Em se tratando da construção/coleta e da análise de dados qualitativos, Moreira & Caleffe (2008), referindo-se ao recurso da entrevista, afirmam que o pesquisador, após identificar as unidades gerais de significado, deve compará-las aos objetivos, temas e tópicos da pesquisa para verificar como os dados podem ajudar a esclarecer os objetivos. “(...) O pesquisador pode explorar em profundidade os principais temas que emergiram dos dados e as formas com que eles se relacionam aos objetivos e problemas da pesquisa” (MOREIRA & CALEFFE, 2008, p.190).
Os dois autores prosseguem em seu raciocínio, sintetizando-o da seguinte forma:
A análise dos dados é uma atividade de reflexão que resulta em um conjunto de notas analíticas que orientam o processo.
Os dados são segmentados, isto é, divididos em unidades de significado relevantes, embora seja mantida conexão com o todo. A análise sempre começa com a leitura de todos os dados de modo a proporcionar um contexto para as partes menores.
Os segmentos de dados são categorizados de acordo com o sistema organizacional que é derivado predominantemente dos próprios dados.
A principal ferramenta intelectual é a comparação. O objetivo é discernir similaridades conceituais, melhorar o poder discriminativo das categorias e descobrir padrões (MOREIRA & CALEFFE, 2008, p. 193).
Entendemos que as categorias ditas emergentes em uma pesquisa qualitativa resultem de interações teoria-prática. São parcialmente resultantes do trabalho do pesquisador e parcialmente externas aos seus esforços. Com efeito, as categorias não emergem, no sentido de surgirem independentemente de quem realiza a investigação, posto que elas derivem em parte do labor cognitivo do sujeito que investiga.
Ainda referindo-se à pesquisa qualitativa, mas desta feita concentrando-se no recurso da observação, Moreira & Caleffe (2008) afirmam que a análise de dados envolve a produção de códigos dos quais emergem as categorias, envolve a comparação de eventos ao longo do tempo e no espaço, lida com a classificação dos dados e a criação de tipologias.
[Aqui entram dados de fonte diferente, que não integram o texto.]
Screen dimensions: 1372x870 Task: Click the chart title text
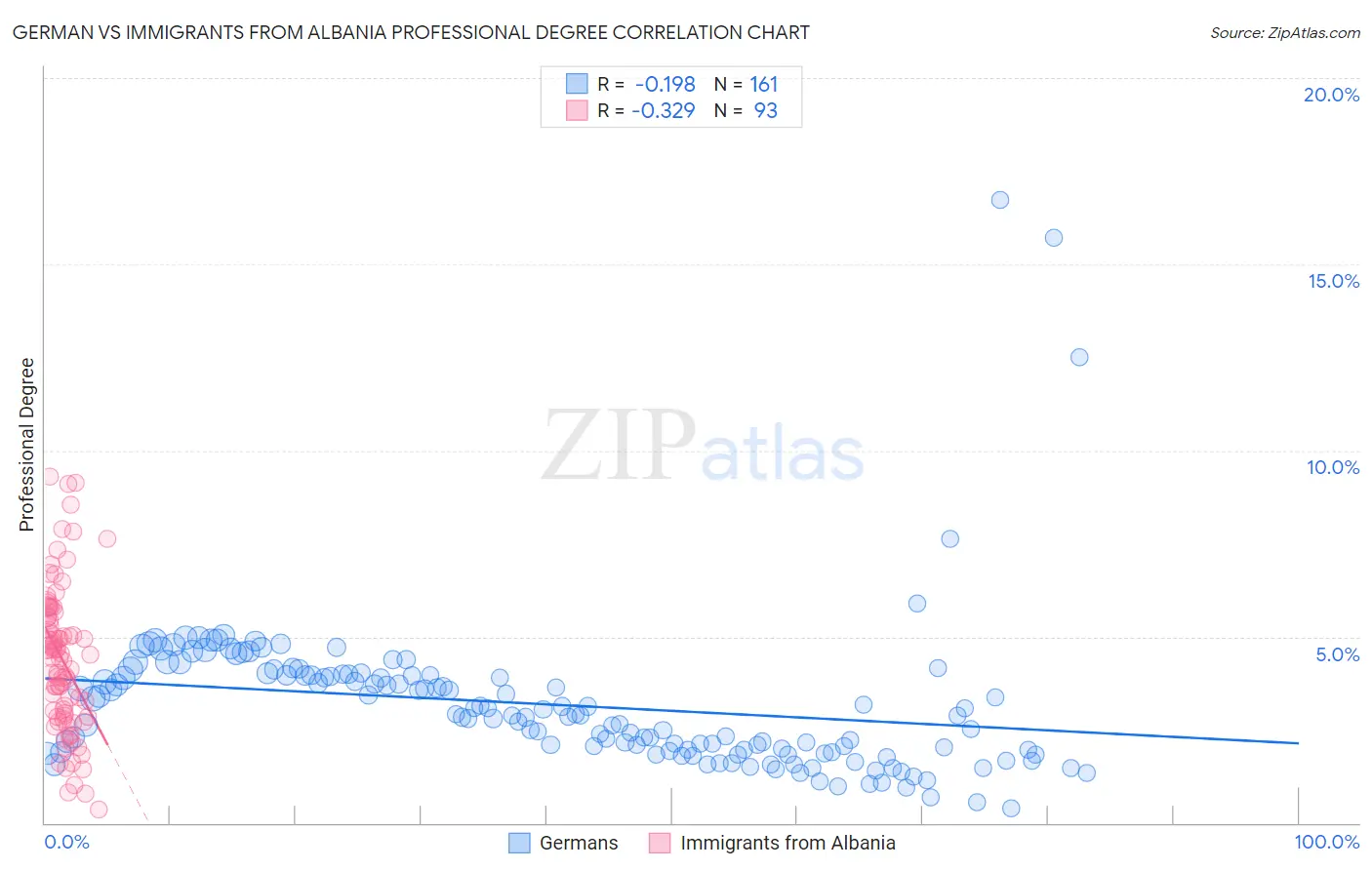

Posicionando-se desse modo, os dois autores manifestam concordância com o diálogo, na perquirição qualitativa, entre um âmbito particular e uma determinada totalidade.
A investigação que disse respeito a esta tese de doutorado foi qualitativa. Elaboramos categorias cujo diálogo com o referencial teórico que havíamos adotado levou- nos a ponderações acerca das teorias utilizadas, bem como acerca das próprias categorias elaboradas e dos casos particulares estudados.